● TASK DETAILS: Restate the data below word for word, omitting pictures.

● EXTRACTED INFORMATION:
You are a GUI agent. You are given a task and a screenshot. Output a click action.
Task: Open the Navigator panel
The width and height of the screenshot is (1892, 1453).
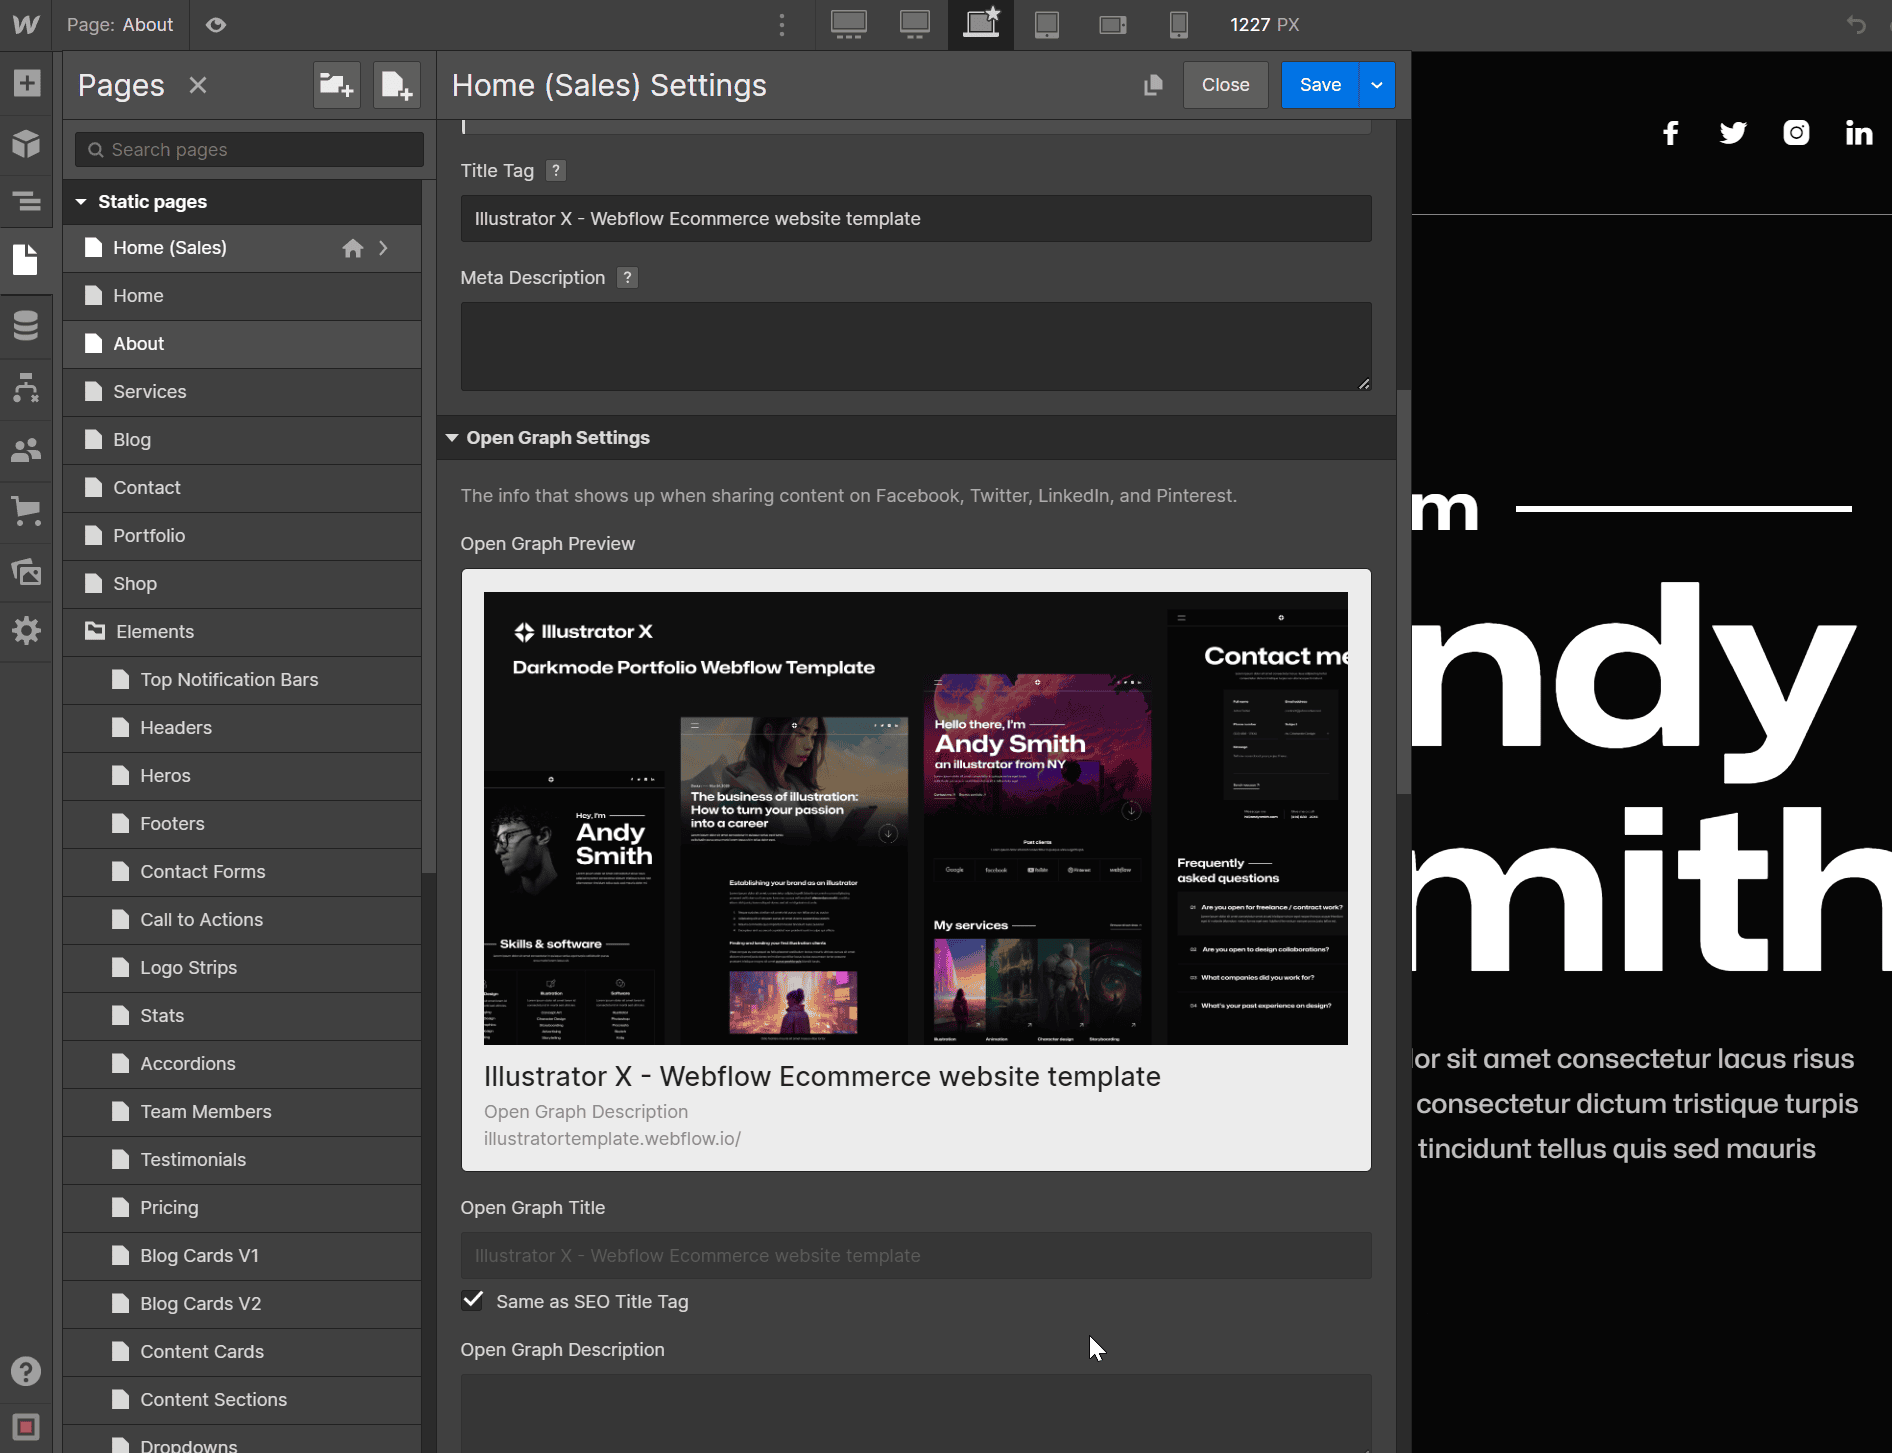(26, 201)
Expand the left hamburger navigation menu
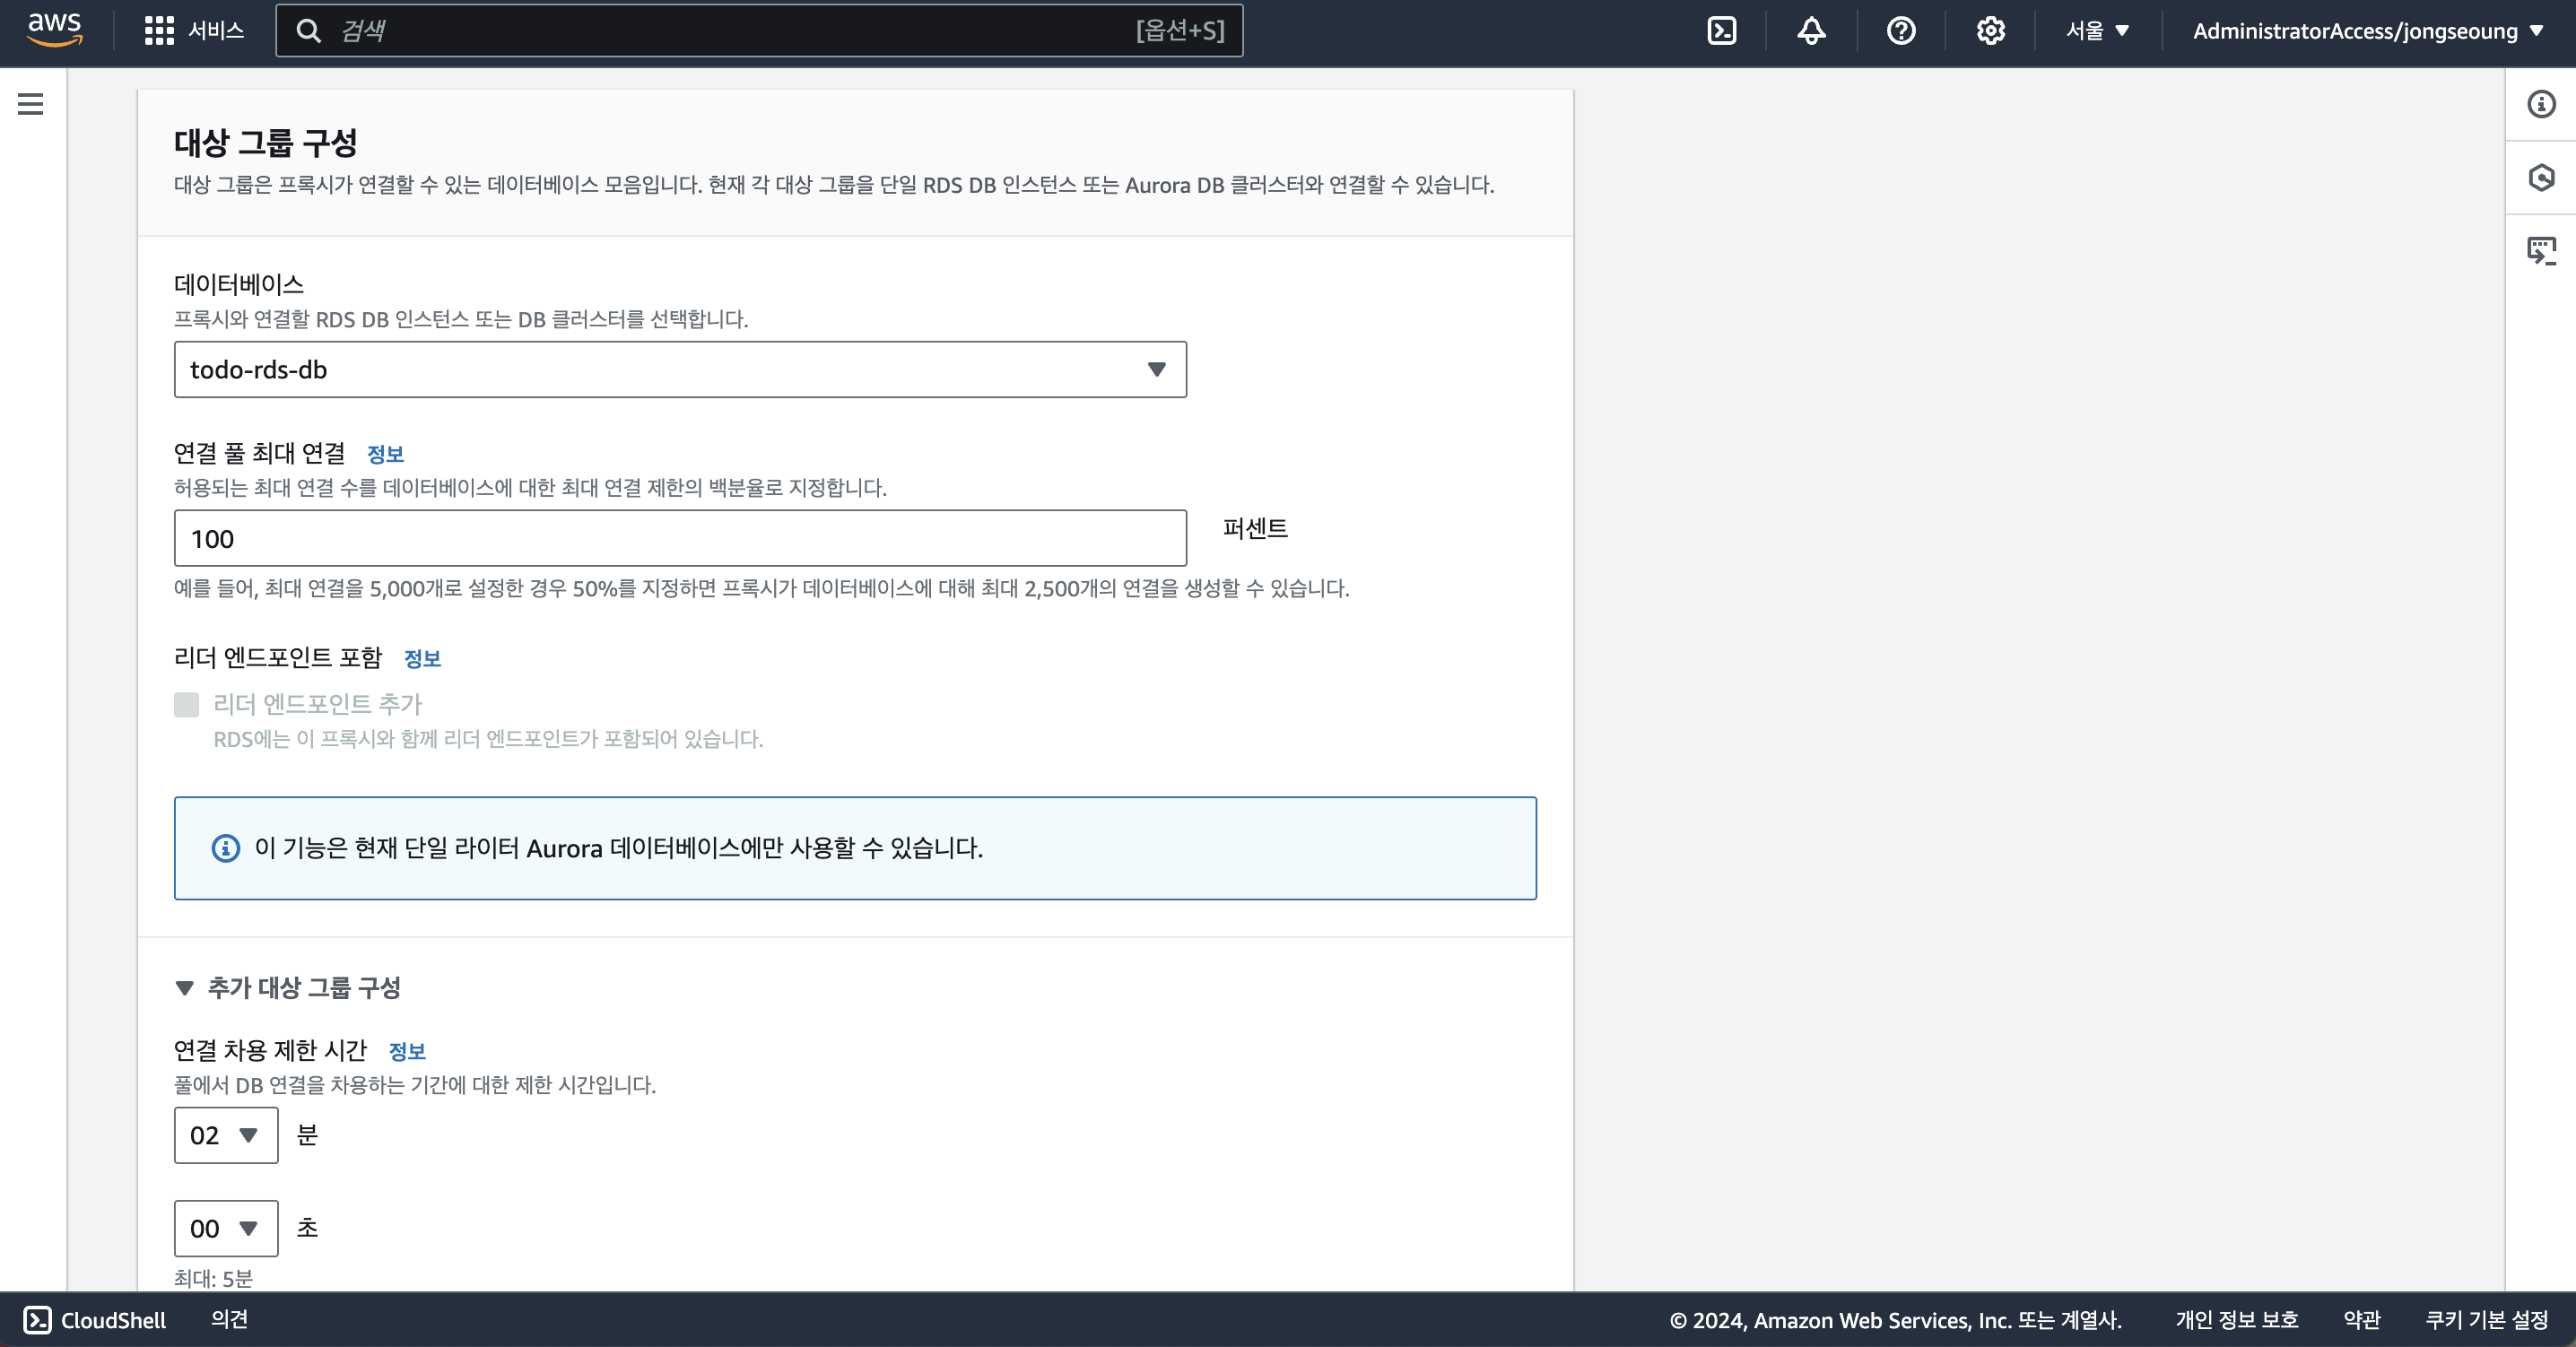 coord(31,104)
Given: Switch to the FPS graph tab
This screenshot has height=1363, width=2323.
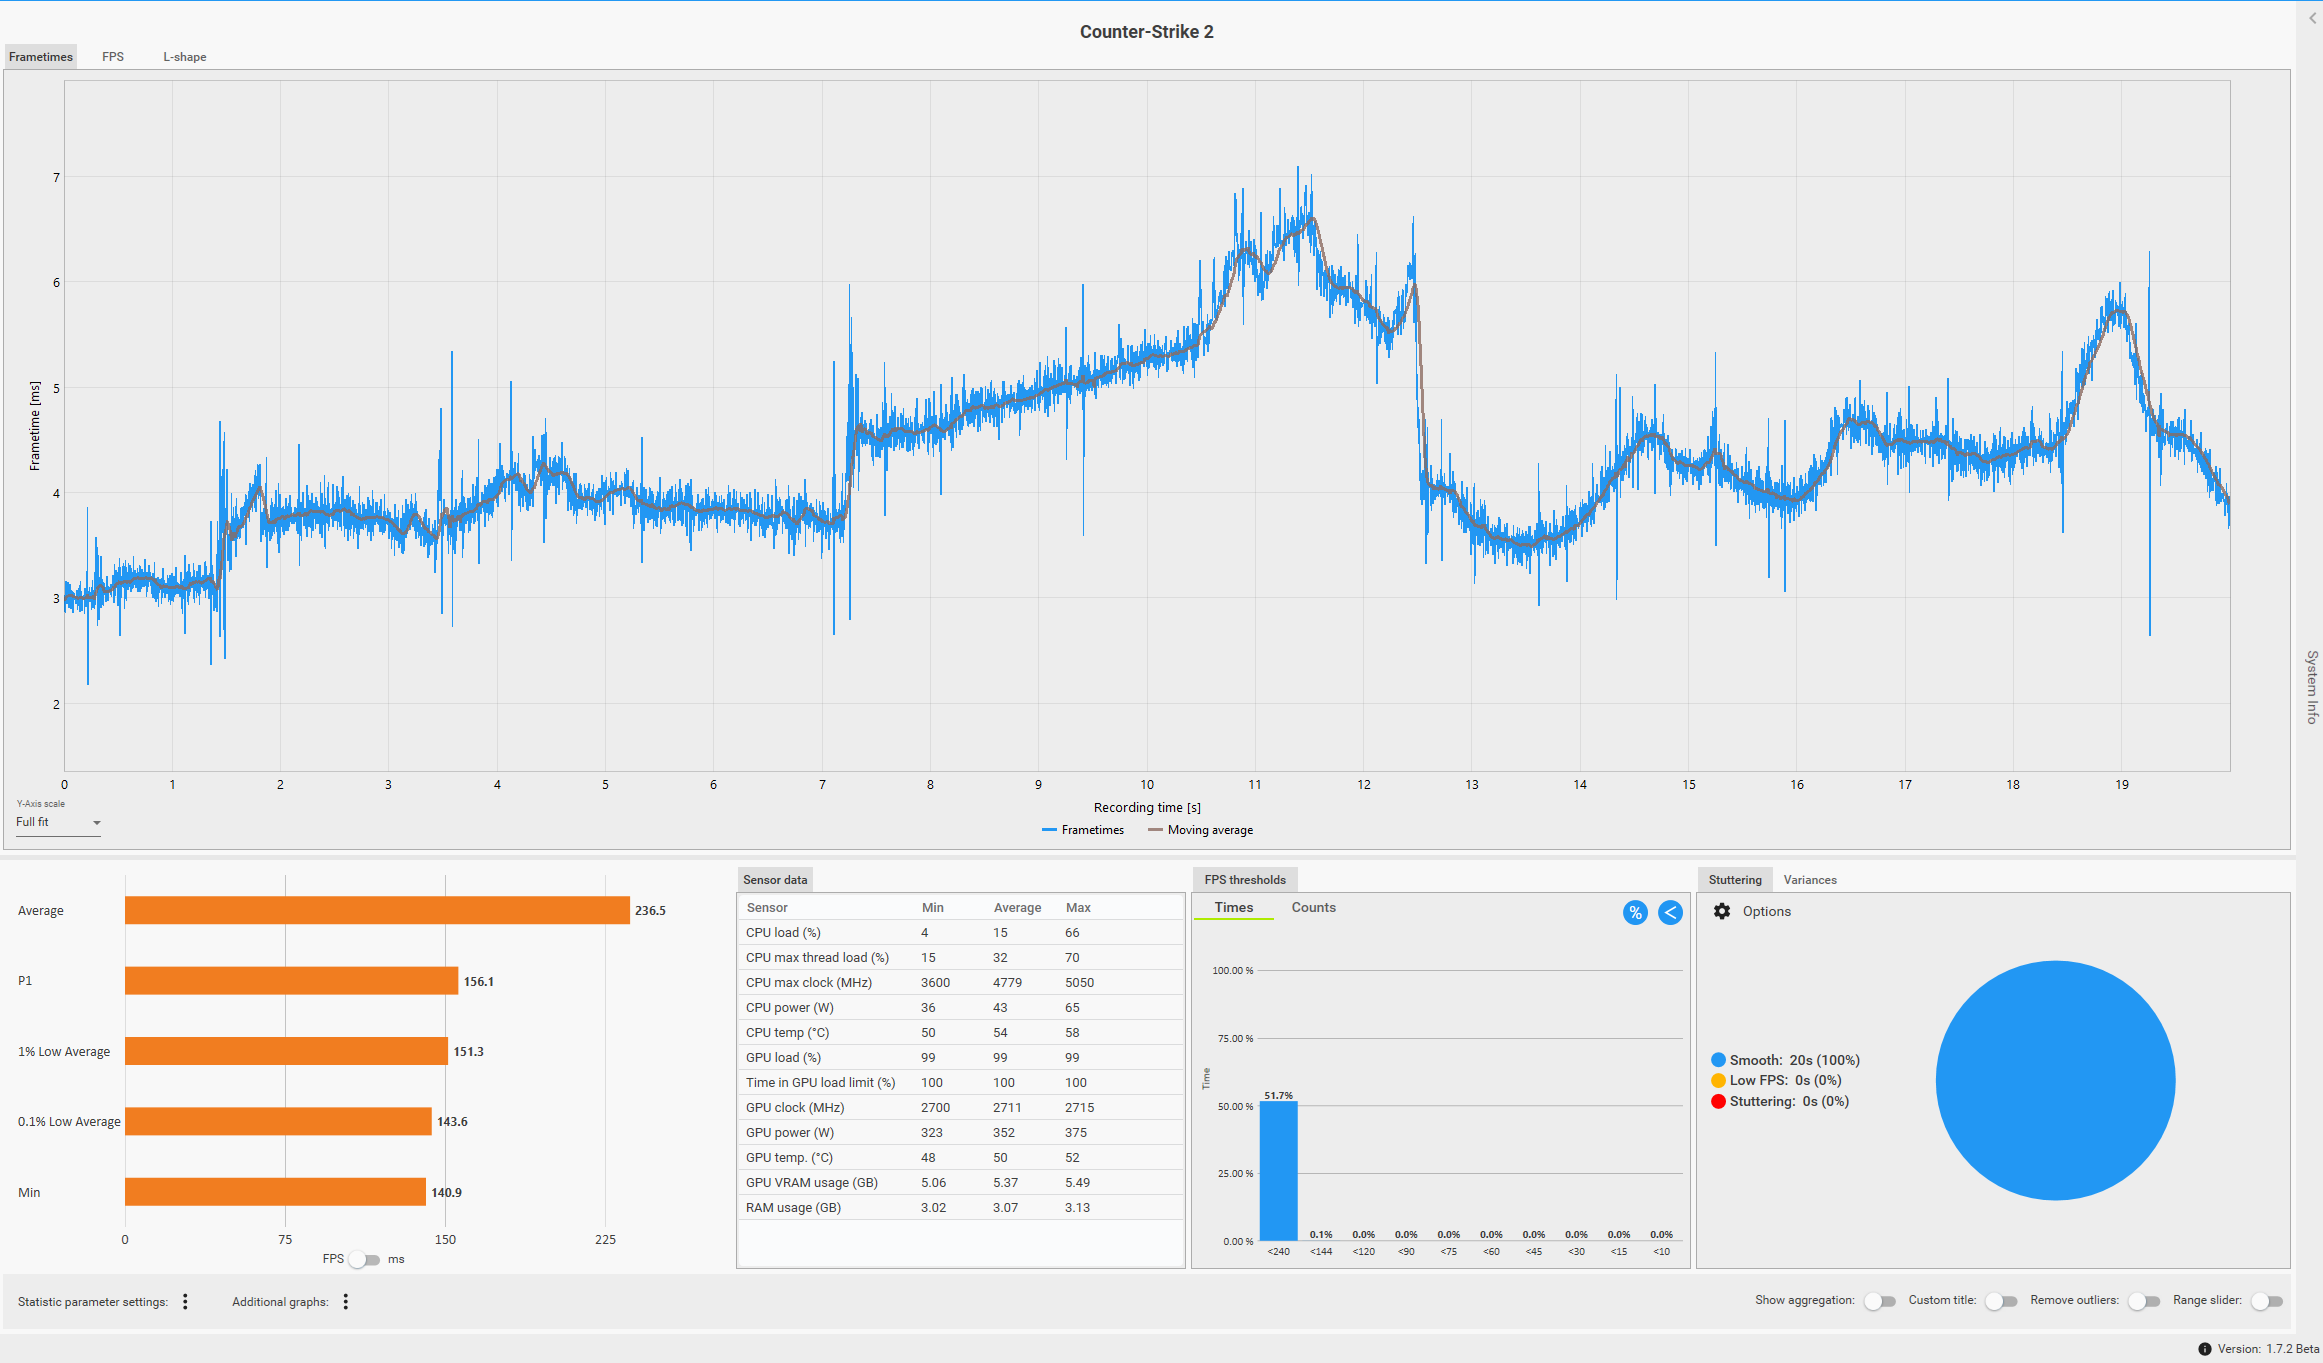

● WRITTEN ANSWER:
You are a GUI agent. You are given a task and a screenshot. Output a click action.
Task: Open the Navigator panel
The width and height of the screenshot is (1892, 1453).
(26, 201)
Expand the left hamburger navigation menu
 coord(31,104)
Given: Switch to the FPS graph tab
This screenshot has height=1363, width=2323.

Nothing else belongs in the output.